Extended Data Fig. 10: Similarities and differences between ageing-induced and obesity-induced hair loss.

Chronological ageing and obesity induce or accelerate hair follicle miniaturization through stem cell depletion that is based on distinct molecular mechanisms. Age-associated repetition of hair cycles causes a sustained DNA damage response in HFSCs to reduce their expression of COL17A1; this results in hemidesmosomal instability, which causes the repetition of atypical stem cell divisions that induce the epidermal differentiation of HFSCs and eventually detach HFSCs from the basement membrane.
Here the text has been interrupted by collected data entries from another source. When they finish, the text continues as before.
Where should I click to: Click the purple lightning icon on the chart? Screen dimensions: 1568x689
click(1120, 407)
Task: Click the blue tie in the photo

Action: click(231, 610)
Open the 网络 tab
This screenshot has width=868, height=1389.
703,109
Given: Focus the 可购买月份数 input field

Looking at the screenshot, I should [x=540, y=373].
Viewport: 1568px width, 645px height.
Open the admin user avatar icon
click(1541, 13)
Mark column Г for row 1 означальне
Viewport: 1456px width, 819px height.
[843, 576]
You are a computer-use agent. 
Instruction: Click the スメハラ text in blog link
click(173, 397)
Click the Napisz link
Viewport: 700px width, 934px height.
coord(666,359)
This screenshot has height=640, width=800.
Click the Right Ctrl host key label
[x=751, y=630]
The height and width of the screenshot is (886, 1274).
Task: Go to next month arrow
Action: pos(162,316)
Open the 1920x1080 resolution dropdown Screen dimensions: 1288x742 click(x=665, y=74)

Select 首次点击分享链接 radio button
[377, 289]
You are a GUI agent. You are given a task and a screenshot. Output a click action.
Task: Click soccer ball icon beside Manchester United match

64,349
By sharp contrast, short-term exposure of HFSCs to an HFD causes the accumulation of ROS, and long-term exposure causes lipid droplets in HFSCs, activates IL-1R signalling and inhibits SHH signalling, which induces epidermal and sebocyte differentiation and elimination of lipid-laden HFSCs upon hair cycle-coupled activation. In both cases, those aberrant fate changes occur in a small population of HFSCs upon their activation at early anagen, thereby diminishing the pool of HFSCs in those particular follicles and causing hair follicle miniaturization and hair thinning in a stepwise manner. Because the skin contains a densely arranged hair follicle bulge (niche) that contains abundant HFSC pools, and the expression of the hair thinning phenotype appears with a time delay because of the long duration of the hair cycle, HFSC depletion proceeds in a latent manner and manifests the hair thinning and loss phenotype only after several rounds of hair cycles.